Copy out the post on the market's discounting theory word for word, from its title to its last line.

> _TEXT SECTION_
———

Forward Looking and the Discounting Theory
“The market looks forward, not backward.” I freaking hate that saying. GO AHEAD AND LECTURE ME about how the market is a discounting mechanism. I’ve been through quite a few classroom lectures while getting my degrees in finance. Additionally, I have given some lectures as an adjunct professor where I had to discuss this as part of foundational finance curriculum. I understand the discounting theory and the math involved. However, the statement is grossly misused and misunderstood.
If you like it, go ahead and use it. But I wonder how anyone benefits from it. Does it help avoid losses? Does it guarantee gains?
When something good happens, it is immediately in the past. Yet, many people look fondly on the past. When something bad happens, it is also immediately in the past. However, it is not irrelevant. You can choose to ignore it at your peril. And I suggest that you can ignore it successfully today, if you were able to forecast it accurately 6 months ago. Why six months? It’s relatively arbitrary, but today I heard some smartie use this line and say the market looks forward by 6 months, so 6 months it is.
Today, when investors are bidding up UBS 14% because it supposedly put $19 billion of writedowns behind it, can you say for certain that 6 months ago you forecasted today’s loss? If you did, then go ahead and ignore it. If you are now looking forward with certainty that there will be no more writedowns from the $31 billion in mortgage-backed securities still sitting on UBS books, then ignore it. I have no idea how to do that but if you do, you have every right to keep repeating that markets look forward, not backward.
Does the market discount optimism as well as it discounts negativity? Listening to the bulls, you will likely come away believing that any discounting of a bad economy or bad corporate profits in the future is irrational and excessive and flat out wrong. How many times in the past 6 months have you heard that the worst was behind you? Or that the banks wrote down more than they needed to?

———

> _DATASET EXCERPT_
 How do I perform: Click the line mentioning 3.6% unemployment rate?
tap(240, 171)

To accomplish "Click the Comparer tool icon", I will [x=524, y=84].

———

> _SOLVED PROBLEM_
Forward Looking and the Discounting Theory
“The market looks forward, not backward.” I freaking hate that saying. GO AHEAD AND LECTURE ME about how the market is a discounting mechanism. I’ve been through quite a few classroom lectures while getting my degrees in finance. Additionally, I have given some lectures as an adjunct professor where I had to discuss this as part of foundational finance curriculum. I understand the discounting theory and the math involved. However, the statement is grossly misused and misunderstood.
If you like it, go ahead and use it. But I wonder how anyone benefits from it. Does it help avoid losses? Does it guarantee gains?
When something good happens, it is immediately in the past. Yet, many people look fondly on the past. When something bad happens, it is also immediately in the past. However, it is not irrelevant. You can choose to ignore it at your peril. And I suggest that you can ignore it successfully today, if you were able to forecast it accurately 6 months ago. Why six months? It’s relatively arbitrary, but today I heard some smartie use this line and say the market looks forward by 6 months, so 6 months it is.
Today, when investors are bidding up UBS 14% because it supposedly put $19 billion of writedowns behind it, can you say for certain that 6 months ago you forecasted today’s loss? If you did, then go ahead and ignore it. If you are now looking forward with certainty that there will be no more writedowns from the $31 billion in mortgage-backed securities still sitting on UBS books, then ignore it. I have no idea how to do that but if you do, you have every right to keep repeating that markets look forward, not backward.
Does the market discount optimism as well as it discounts negativity? Listening to the bulls, you will likely come away believing that any discounting of a bad economy or bad corporate profits in the future is irrational and excessive and flat out wrong. How many times in the past 6 months have you heard that the worst was behind you? Or that the banks wrote down more than they needed to?